-- Start Text shown --

Having an unnormalised representation for floating-point numbers may simplify the final step of any basic floating point operation, because you don't need to re-normalise the result. But in turn, the initial steps of just about every floating point operation become more complex.

Let's take division as an example. Most modern floating-point hardware use Goldschmidt's algorithm, which is based on this idea:

Suppose that we want to calculate $\frac{n}{d}$, where $d$ is close to (but not equal to) one. Then we multiply both the numerator and the denominator by $2-d$.

Suppose $d = 1 + \epsilon$, then the new division problem is:

$$\frac{n}{1+\epsilon} = \frac{n(2-d)}{(1+\epsilon)(1-\epsilon)} = \frac{n(2-d)}{1-\epsilon^2}$$

This results in a denominator which is quadratically closer to 1. Repeat this operation until it gets close enough.

-- End Text shown --
-- Start Data block --

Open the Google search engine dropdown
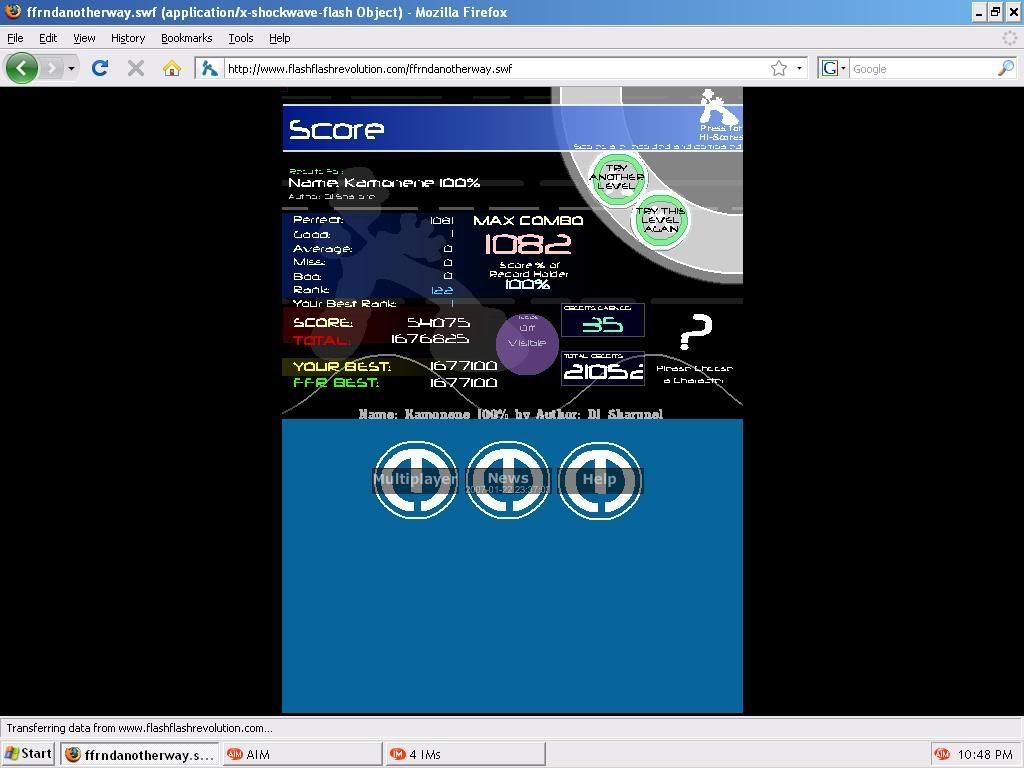The height and width of the screenshot is (768, 1024). [x=833, y=68]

-- End Data block --

Tasks for this exercise »
a. In the text on floating-point division, rewrite the paragraph beginning "Having an unnormalised representation" in one or two shorter sentences, keeping its main facts.
b. Carry on with the text on floating-point division from its final sentence.

Responses to the tasks »
a. An unnormalized floating-point representation can simplify the final step of a basic operation, since the result needn't be re-normalized. However, it makes the initial steps of nearly every operation more complex.

b.
So Goldschmidt's algorithm works as follows. To calculate the quotient of two floating point numbers:

$$\frac{m_1 \times 2^{e_1}}{m_2 \times 2^{e_2}}$$

where $m_1$ and $m_2$ are between 1 and 2, we use a lookup table to find an approximation to $\frac{1}{m_2}$, which we will call $R$. Then we calculate:

$$n_1 = m_1 R$$ $$d_1 = m_2 R$$ $$n_{i+1} = n_i (2-d_i)$$ $$d_{i+1} = d_i (2-d_i)$$

and when we have done enough iterations (say $j$), we return:

$$n_j \times 2^{e_1 - e_2}$$

The final step will involve normalisation; $n_j$ will not, in general, be between 1 and 2. So if we could have unnormalised floating point numbers, the final step will be a bit simpler.

But in return, the table lookup operation will be more complex. With normalised numbers, you can just use the first few bits of the significand. ("Significand", incidentally, refers to the part of the mantissa that is actually stored in a normal floating-point number, without the implicit leading 1.)

So in that sense, there is no advantage to having an unnormalised representation for floating-point numbers. What you gain in a simpler final step you lose by having more complex initial steps.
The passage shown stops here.